The three arrive at Ashley's home and throw toilet paper all over the yard, as they proclaim the best day and birthday ever, but Evie slips out that she hates her husband and wants a divorce. Dan arrives with Ashley and the homeless man (Ahlquist) she was making out with at her home, where Ashley is furious by their actions, but slips and damages her tooth. Realizing it needs to be taken out otherwise the jaw will be affected, Kate puts the tooth out, and is overjoyed until police arrive and arrest the three, spending the night in jail. Oliver takes Kinsey home, and she realizes Derrick isn't the right guy for her, giving him hope. The three girls are freed thanks to Todd, whom Dan called for help, and Evie puts down her overbearing husband and announces she wants to divorce him. Charlie reunites with Claire, and reveals to her the bet was for her to lose, make Peter look cool, so he can help their business. Kate meets with Dan, and after clearing up what happened, go to breakfast together. It ends with the announcement of Charlie and Claire's engagement, and Kate's high school letter to herself now reflecting her relationship with Dan, loving her job, and the "child" in the form of Evie living with her. In the post credits scene: Ashley wakes up to see her missing a tooth and screams in horror.

== Production ==
The film was shot in Santa Clarita and Los Angeles, both in California.

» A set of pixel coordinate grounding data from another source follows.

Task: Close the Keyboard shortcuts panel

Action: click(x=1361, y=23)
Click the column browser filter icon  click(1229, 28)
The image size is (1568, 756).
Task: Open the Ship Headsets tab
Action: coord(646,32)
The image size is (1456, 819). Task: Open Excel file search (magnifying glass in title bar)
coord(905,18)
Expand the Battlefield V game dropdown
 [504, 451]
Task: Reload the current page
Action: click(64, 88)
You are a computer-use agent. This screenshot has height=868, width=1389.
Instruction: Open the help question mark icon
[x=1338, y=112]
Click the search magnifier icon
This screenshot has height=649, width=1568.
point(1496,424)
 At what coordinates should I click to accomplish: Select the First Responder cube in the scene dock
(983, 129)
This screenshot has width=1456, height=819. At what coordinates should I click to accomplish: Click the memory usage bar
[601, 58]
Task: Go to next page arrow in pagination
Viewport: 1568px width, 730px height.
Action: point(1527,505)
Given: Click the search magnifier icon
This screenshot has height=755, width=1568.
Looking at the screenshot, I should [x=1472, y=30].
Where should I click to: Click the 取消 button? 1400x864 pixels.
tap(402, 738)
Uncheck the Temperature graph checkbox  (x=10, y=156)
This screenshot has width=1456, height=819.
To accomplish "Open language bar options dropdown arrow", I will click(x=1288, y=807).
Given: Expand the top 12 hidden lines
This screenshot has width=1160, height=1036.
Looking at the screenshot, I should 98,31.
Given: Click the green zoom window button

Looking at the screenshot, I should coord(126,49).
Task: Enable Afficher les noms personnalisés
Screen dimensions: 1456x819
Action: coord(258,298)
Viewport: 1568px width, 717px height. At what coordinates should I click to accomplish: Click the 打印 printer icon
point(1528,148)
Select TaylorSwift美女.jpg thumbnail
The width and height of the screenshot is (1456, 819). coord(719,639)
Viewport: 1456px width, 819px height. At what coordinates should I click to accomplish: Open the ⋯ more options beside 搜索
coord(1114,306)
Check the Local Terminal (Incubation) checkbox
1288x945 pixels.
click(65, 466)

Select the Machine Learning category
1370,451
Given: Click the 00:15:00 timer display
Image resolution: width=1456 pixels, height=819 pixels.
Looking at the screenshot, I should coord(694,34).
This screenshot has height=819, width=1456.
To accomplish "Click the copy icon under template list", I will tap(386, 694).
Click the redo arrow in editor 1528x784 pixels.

== Release and reception==
The film was released on 23 September 2016 in select theatres in the United States, and on Digital HD. It was later released on DVD in Target on the 27th of September.

The film was met with mixed reviews. S. Johanna Robledo of Common Sense Media gave the film three stars out of five, saying "it does mostly work, largely thank to great chemistry between its three female leads."

Mamrie Hart's performance won the film a Streamy Award for "Acting in a Comedy" at the 7th Streamy Awards in 2017, with the film also securing nominations in the "Ensemble" and "Feature" categories.